== Data excerpts ==
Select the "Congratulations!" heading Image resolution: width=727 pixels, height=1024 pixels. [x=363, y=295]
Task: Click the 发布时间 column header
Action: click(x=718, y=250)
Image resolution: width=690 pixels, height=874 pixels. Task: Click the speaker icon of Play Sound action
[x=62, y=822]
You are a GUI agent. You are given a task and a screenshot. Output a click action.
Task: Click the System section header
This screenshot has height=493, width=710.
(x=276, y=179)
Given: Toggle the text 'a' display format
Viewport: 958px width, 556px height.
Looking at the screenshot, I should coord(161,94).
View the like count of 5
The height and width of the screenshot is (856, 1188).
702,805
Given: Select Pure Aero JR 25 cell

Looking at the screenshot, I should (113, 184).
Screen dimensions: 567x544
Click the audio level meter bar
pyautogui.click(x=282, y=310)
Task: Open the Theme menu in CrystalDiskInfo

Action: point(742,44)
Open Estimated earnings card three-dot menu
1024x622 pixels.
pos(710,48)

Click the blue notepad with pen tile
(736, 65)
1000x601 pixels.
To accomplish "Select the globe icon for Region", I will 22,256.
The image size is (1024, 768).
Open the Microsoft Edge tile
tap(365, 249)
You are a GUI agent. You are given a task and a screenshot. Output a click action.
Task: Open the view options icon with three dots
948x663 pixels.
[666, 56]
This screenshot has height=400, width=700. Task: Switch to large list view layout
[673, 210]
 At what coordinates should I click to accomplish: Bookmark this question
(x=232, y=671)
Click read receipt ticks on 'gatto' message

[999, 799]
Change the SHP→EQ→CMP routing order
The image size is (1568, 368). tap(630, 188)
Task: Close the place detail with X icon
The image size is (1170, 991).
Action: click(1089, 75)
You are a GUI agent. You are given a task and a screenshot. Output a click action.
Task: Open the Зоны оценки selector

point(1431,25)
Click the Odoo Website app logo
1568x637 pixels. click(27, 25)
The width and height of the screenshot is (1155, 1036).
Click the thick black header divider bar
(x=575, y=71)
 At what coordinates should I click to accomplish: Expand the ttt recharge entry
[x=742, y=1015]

== What is being asked ==
Return the lines above exactly, keeping every word.

== Solution for this task ==
Select the "Congratulations!" heading Image resolution: width=727 pixels, height=1024 pixels. [x=363, y=295]
Task: Click the 发布时间 column header
Action: click(x=718, y=250)
Image resolution: width=690 pixels, height=874 pixels. Task: Click the speaker icon of Play Sound action
[x=62, y=822]
You are a GUI agent. You are given a task and a screenshot. Output a click action.
Task: Click the System section header
This screenshot has height=493, width=710.
(x=276, y=179)
Given: Toggle the text 'a' display format
Viewport: 958px width, 556px height.
Looking at the screenshot, I should coord(161,94).
View the like count of 5
The height and width of the screenshot is (856, 1188).
702,805
Given: Select Pure Aero JR 25 cell

Looking at the screenshot, I should (113, 184).
Screen dimensions: 567x544
Click the audio level meter bar
pyautogui.click(x=282, y=310)
Task: Open the Theme menu in CrystalDiskInfo

Action: point(742,44)
Open Estimated earnings card three-dot menu
1024x622 pixels.
pos(710,48)

Click the blue notepad with pen tile
(736, 65)
1000x601 pixels.
To accomplish "Select the globe icon for Region", I will 22,256.
The image size is (1024, 768).
Open the Microsoft Edge tile
tap(365, 249)
You are a GUI agent. You are given a task and a screenshot. Output a click action.
Task: Open the view options icon with three dots
948x663 pixels.
[666, 56]
This screenshot has height=400, width=700. Task: Switch to large list view layout
[673, 210]
 At what coordinates should I click to accomplish: Bookmark this question
(x=232, y=671)
Click read receipt ticks on 'gatto' message

[999, 799]
Change the SHP→EQ→CMP routing order
The image size is (1568, 368). tap(630, 188)
Task: Close the place detail with X icon
The image size is (1170, 991).
Action: click(1089, 75)
You are a GUI agent. You are given a task and a screenshot. Output a click action.
Task: Open the Зоны оценки selector

point(1431,25)
Click the Odoo Website app logo
1568x637 pixels. click(27, 25)
The width and height of the screenshot is (1155, 1036).
Click the thick black header divider bar
(x=575, y=71)
 At what coordinates should I click to accomplish: Expand the ttt recharge entry
[x=742, y=1015]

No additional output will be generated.